#### [Instructions for the task]
Return the entries word for word, from the very first line through the line that contains "Action: (688, 286)", with both of those lines included. Leave the pictures out of your answer.

** Begin Material supplied **

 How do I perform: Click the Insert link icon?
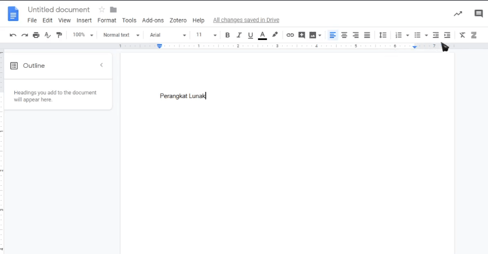click(290, 35)
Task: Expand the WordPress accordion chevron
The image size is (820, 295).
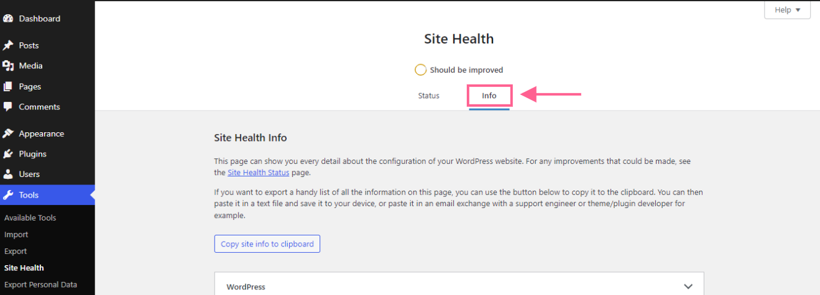Action: (688, 286)
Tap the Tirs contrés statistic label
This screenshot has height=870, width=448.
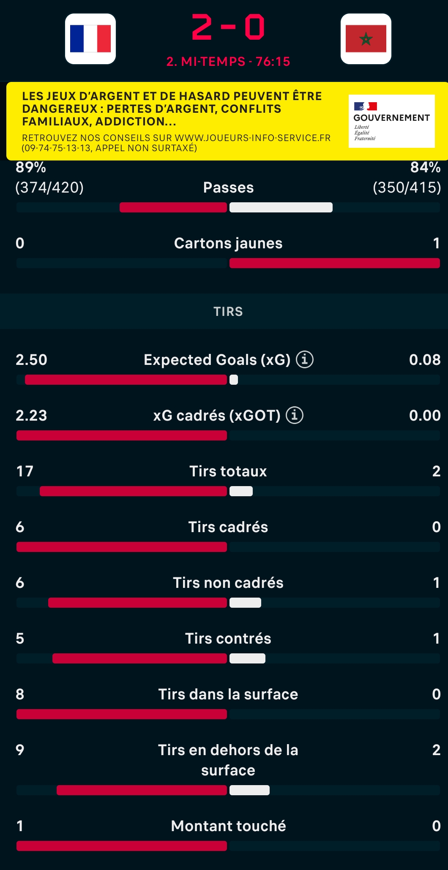tap(228, 639)
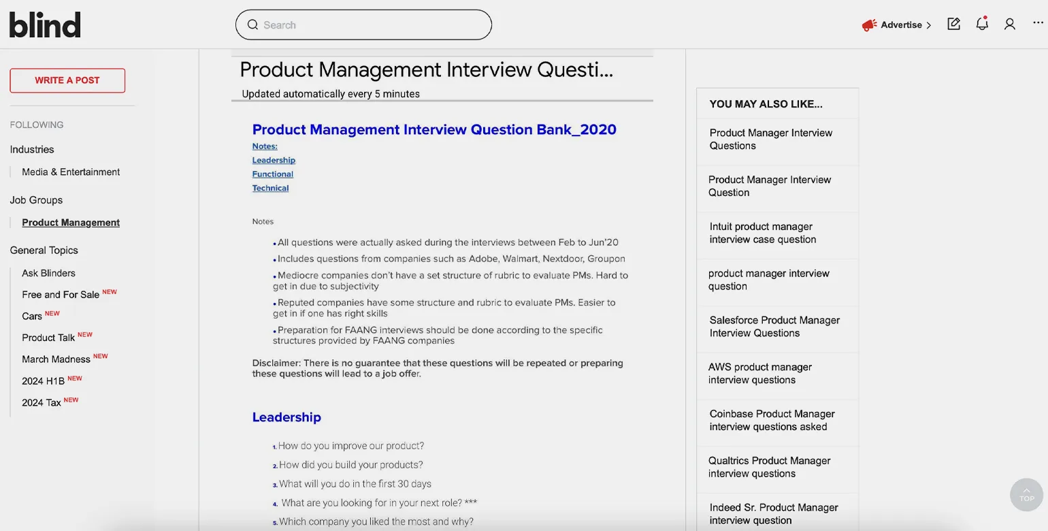Click the search magnifier icon

[x=252, y=25]
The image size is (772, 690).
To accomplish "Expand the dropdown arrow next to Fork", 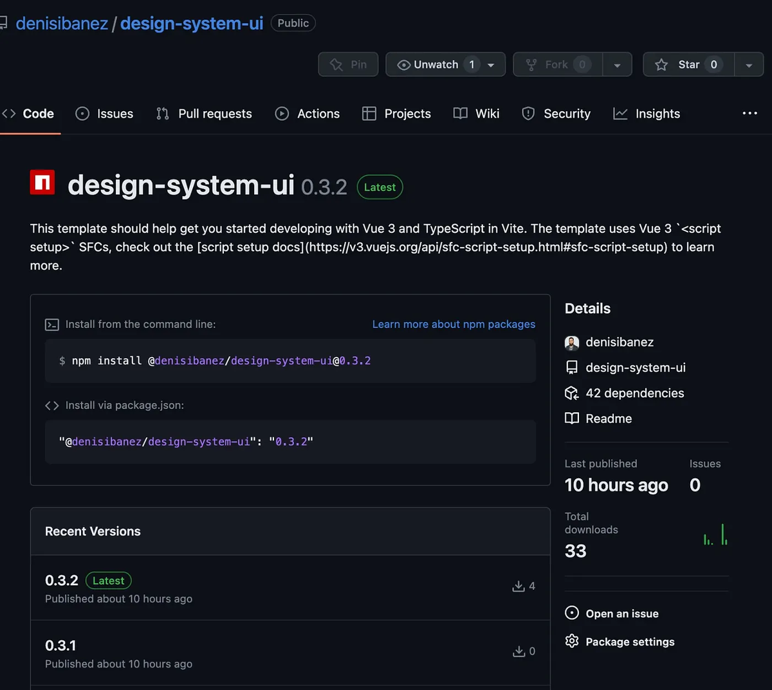I will tap(618, 65).
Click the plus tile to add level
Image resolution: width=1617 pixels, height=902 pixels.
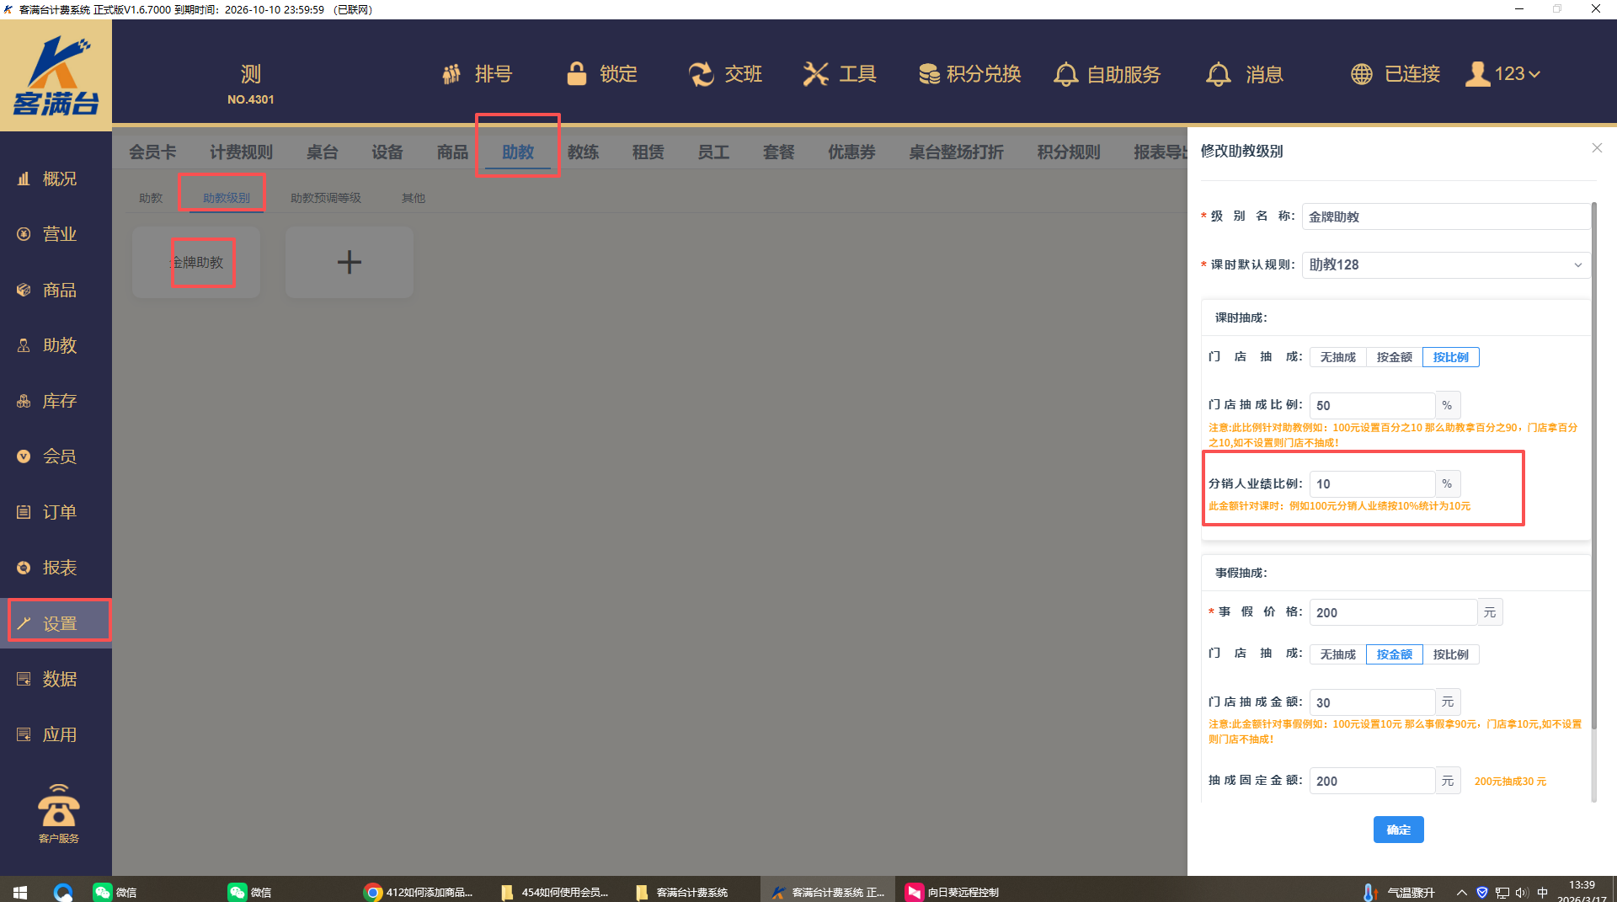click(x=349, y=262)
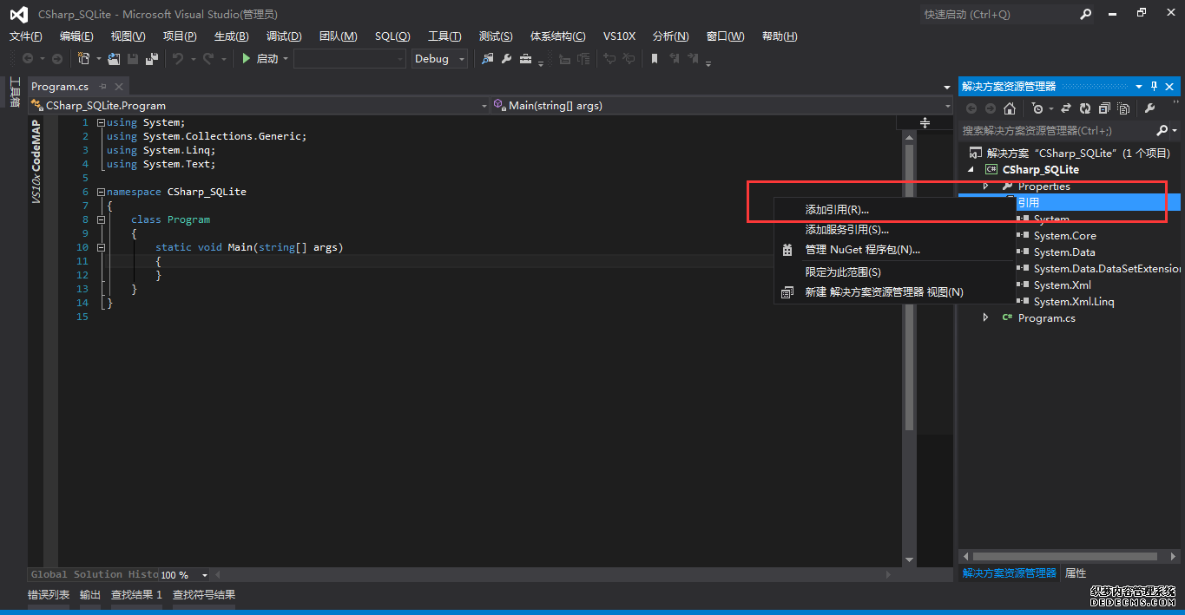Select 添加引用(R)... from the context menu
This screenshot has width=1185, height=615.
(836, 210)
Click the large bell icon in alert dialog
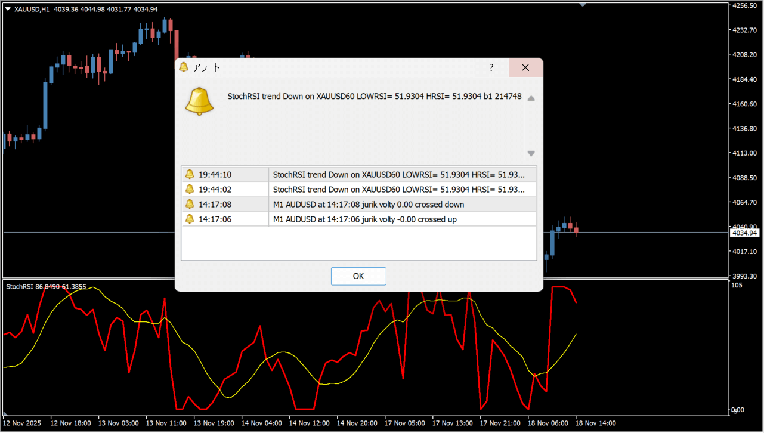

** End Material supplied **

#### [Response to the task]
 How do I perform: Click the Insert link icon?
click(290, 35)
Task: Expand the WordPress accordion chevron
The image size is (820, 295).
Action: (688, 286)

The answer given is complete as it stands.